### Problem statement
Swap "green" for "blue" in the items from the line with "You are a computer-use" through the end of the items, and reproduce those lines with nothing else changed. Leave the pictures out.
## start Data shown
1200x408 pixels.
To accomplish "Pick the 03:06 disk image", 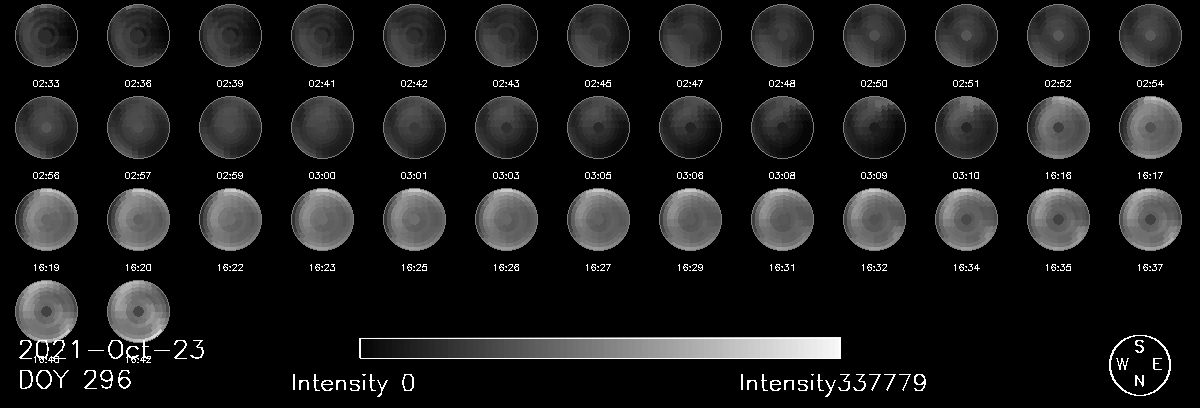I will click(690, 127).
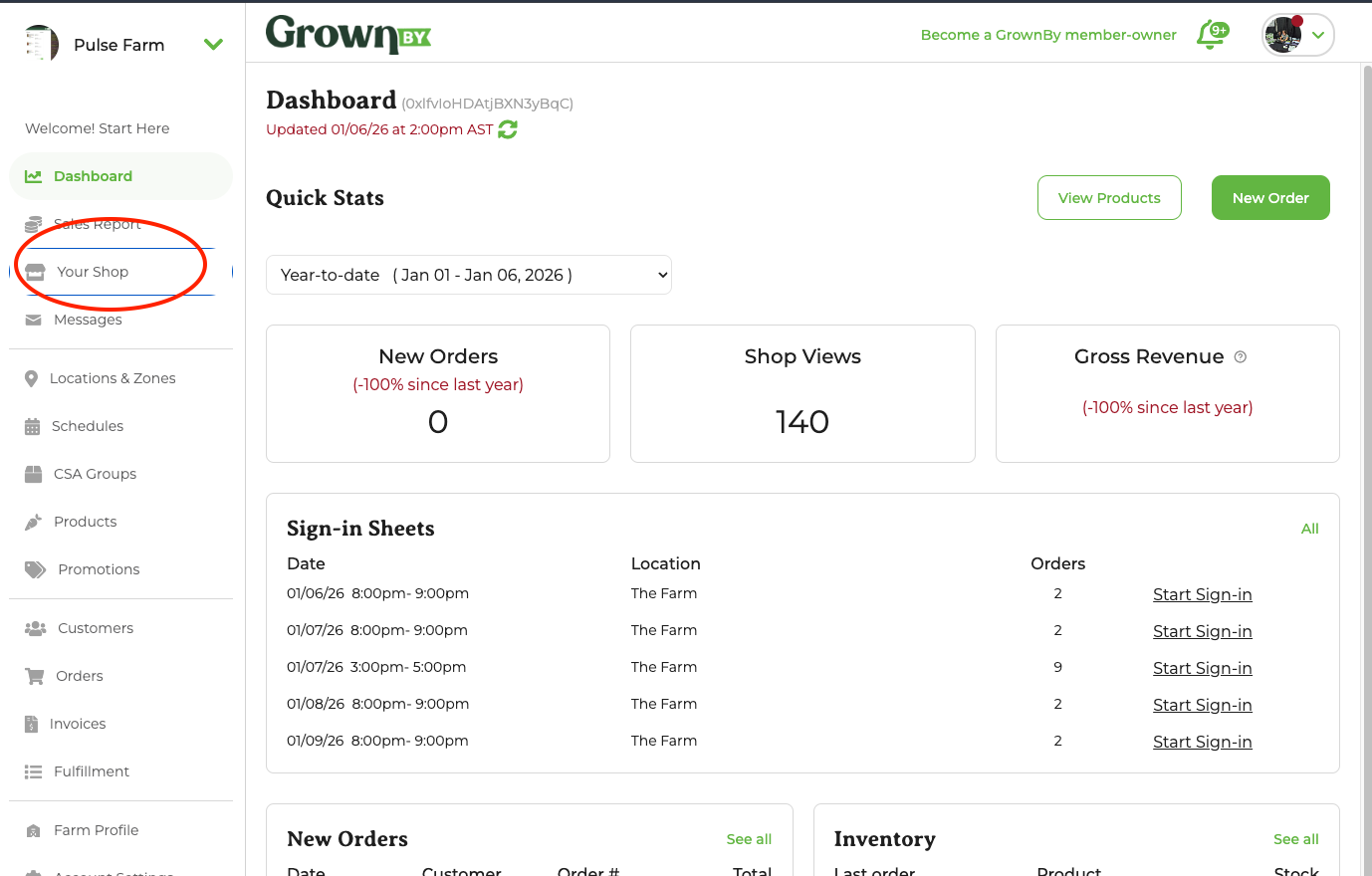Click the Customers people icon
Image resolution: width=1372 pixels, height=876 pixels.
[35, 628]
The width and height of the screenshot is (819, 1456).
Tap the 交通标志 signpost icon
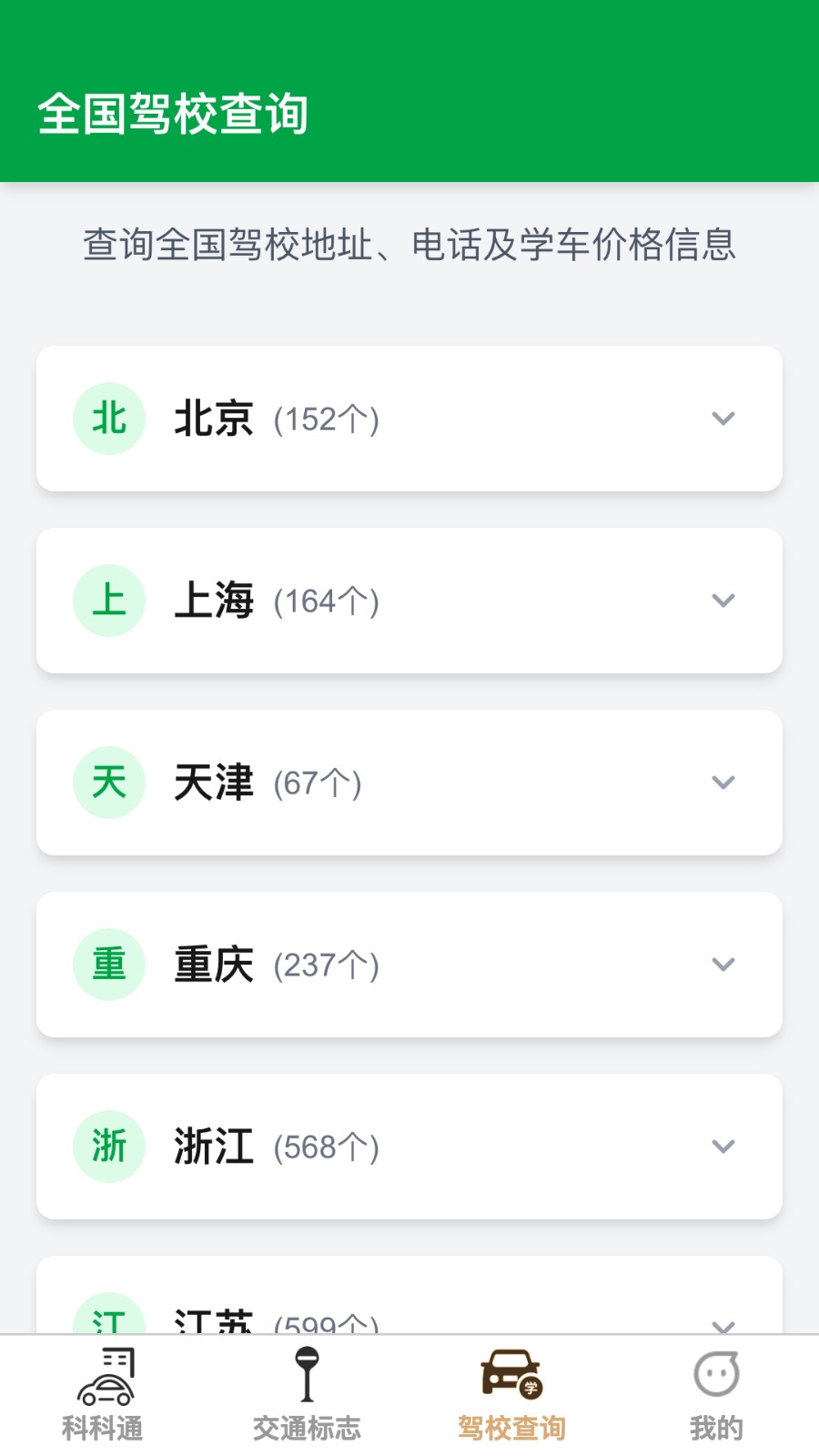click(x=308, y=1374)
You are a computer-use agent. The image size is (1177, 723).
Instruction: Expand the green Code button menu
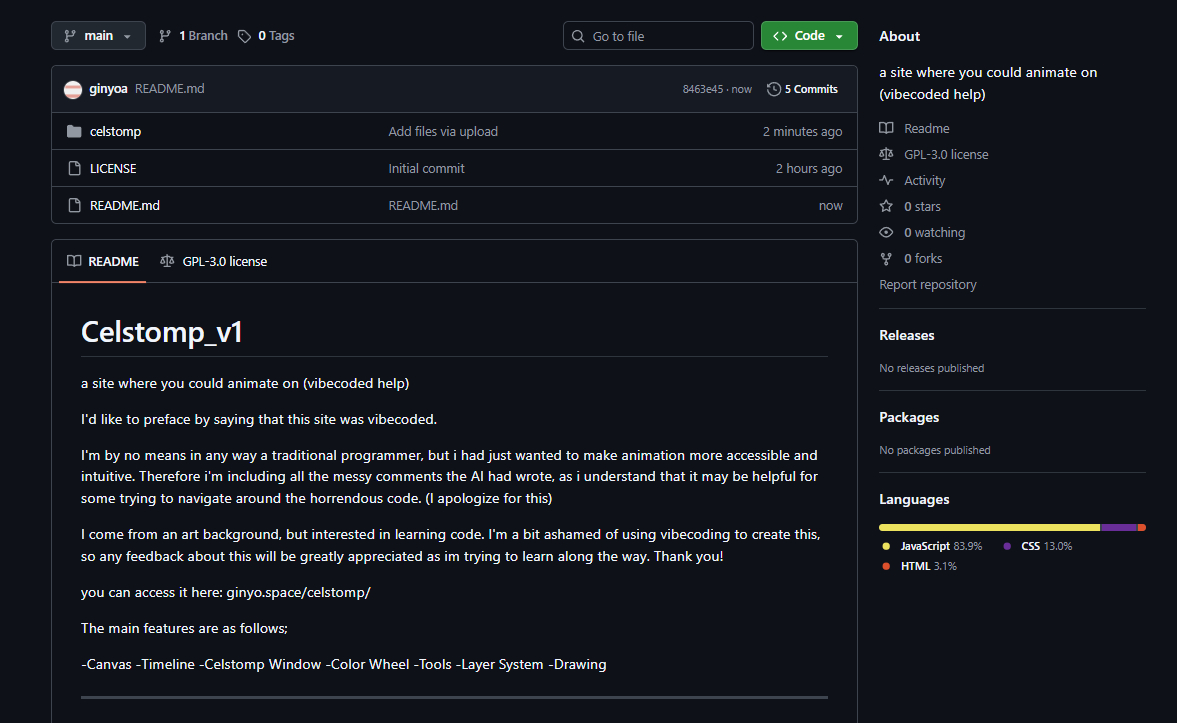coord(808,36)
## end Data shown
### The reply
You are a computer-use agent. The image size is (1177, 723).
Instruction: Expand the blue Code button menu
coord(808,36)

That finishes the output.